-------- Available records --------
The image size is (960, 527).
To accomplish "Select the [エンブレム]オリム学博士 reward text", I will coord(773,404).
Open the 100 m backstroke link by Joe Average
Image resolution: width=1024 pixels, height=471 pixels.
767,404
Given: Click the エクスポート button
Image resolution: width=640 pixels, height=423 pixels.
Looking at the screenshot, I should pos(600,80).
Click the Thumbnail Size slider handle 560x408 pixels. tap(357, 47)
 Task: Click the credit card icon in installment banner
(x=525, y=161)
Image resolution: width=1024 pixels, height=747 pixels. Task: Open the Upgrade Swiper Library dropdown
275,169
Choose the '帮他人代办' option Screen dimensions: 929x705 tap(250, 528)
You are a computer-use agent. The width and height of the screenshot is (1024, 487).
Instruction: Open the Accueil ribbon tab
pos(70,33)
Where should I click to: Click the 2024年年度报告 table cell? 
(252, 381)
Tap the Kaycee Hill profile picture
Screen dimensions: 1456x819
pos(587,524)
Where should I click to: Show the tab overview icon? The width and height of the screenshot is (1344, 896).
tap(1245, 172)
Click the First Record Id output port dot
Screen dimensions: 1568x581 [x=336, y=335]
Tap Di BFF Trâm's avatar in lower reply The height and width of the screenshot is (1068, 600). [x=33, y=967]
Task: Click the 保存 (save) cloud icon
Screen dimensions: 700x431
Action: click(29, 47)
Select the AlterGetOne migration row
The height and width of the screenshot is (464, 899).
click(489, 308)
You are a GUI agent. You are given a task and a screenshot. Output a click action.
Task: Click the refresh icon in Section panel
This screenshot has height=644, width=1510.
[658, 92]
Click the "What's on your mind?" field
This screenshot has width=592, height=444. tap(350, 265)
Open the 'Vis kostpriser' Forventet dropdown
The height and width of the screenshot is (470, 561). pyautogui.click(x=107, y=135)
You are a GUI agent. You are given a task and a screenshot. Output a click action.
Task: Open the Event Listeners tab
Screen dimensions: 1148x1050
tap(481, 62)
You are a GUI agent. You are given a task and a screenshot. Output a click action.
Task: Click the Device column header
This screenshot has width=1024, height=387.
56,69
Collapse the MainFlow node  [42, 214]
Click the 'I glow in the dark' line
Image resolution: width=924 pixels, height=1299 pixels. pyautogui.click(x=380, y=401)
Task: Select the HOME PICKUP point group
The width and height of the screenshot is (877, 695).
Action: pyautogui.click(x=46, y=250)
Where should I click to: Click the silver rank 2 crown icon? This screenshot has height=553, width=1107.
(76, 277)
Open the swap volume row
--------
# Problem statement
Given the listing above, print all of it word for word.

# Result below
The image size is (960, 527).
To accomplish "Select the [エンブレム]オリム学博士 reward text", I will coord(773,404).
Open the 100 m backstroke link by Joe Average
Image resolution: width=1024 pixels, height=471 pixels.
767,404
Given: Click the エクスポート button
Image resolution: width=640 pixels, height=423 pixels.
Looking at the screenshot, I should pos(600,80).
Click the Thumbnail Size slider handle 560x408 pixels. tap(357, 47)
 Task: Click the credit card icon in installment banner
(x=525, y=161)
Image resolution: width=1024 pixels, height=747 pixels. Task: Open the Upgrade Swiper Library dropdown
275,169
Choose the '帮他人代办' option Screen dimensions: 929x705 tap(250, 528)
You are a computer-use agent. The width and height of the screenshot is (1024, 487).
Instruction: Open the Accueil ribbon tab
pos(70,33)
Where should I click to: Click the 2024年年度报告 table cell? 
(252, 381)
Tap the Kaycee Hill profile picture
Screen dimensions: 1456x819
pos(587,524)
Where should I click to: Show the tab overview icon? The width and height of the screenshot is (1344, 896).
tap(1245, 172)
Click the First Record Id output port dot
Screen dimensions: 1568x581 [x=336, y=335]
Tap Di BFF Trâm's avatar in lower reply The height and width of the screenshot is (1068, 600). [x=33, y=967]
Task: Click the 保存 (save) cloud icon
Screen dimensions: 700x431
Action: click(29, 47)
Select the AlterGetOne migration row
The height and width of the screenshot is (464, 899).
click(489, 308)
You are a GUI agent. You are given a task and a screenshot. Output a click action.
Task: Click the refresh icon in Section panel
This screenshot has height=644, width=1510.
[658, 92]
Click the "What's on your mind?" field
This screenshot has width=592, height=444. tap(350, 265)
Open the 'Vis kostpriser' Forventet dropdown
The height and width of the screenshot is (470, 561). pyautogui.click(x=107, y=135)
You are a GUI agent. You are given a task and a screenshot. Output a click action.
Task: Open the Event Listeners tab
Screen dimensions: 1148x1050
tap(481, 62)
You are a GUI agent. You are given a task and a screenshot. Output a click action.
Task: Click the Device column header
This screenshot has width=1024, height=387.
56,69
Collapse the MainFlow node  [42, 214]
Click the 'I glow in the dark' line
Image resolution: width=924 pixels, height=1299 pixels. pyautogui.click(x=380, y=401)
Task: Select the HOME PICKUP point group
The width and height of the screenshot is (877, 695).
Action: pyautogui.click(x=46, y=250)
Where should I click to: Click the silver rank 2 crown icon? This screenshot has height=553, width=1107.
(76, 277)
Open the swap volume row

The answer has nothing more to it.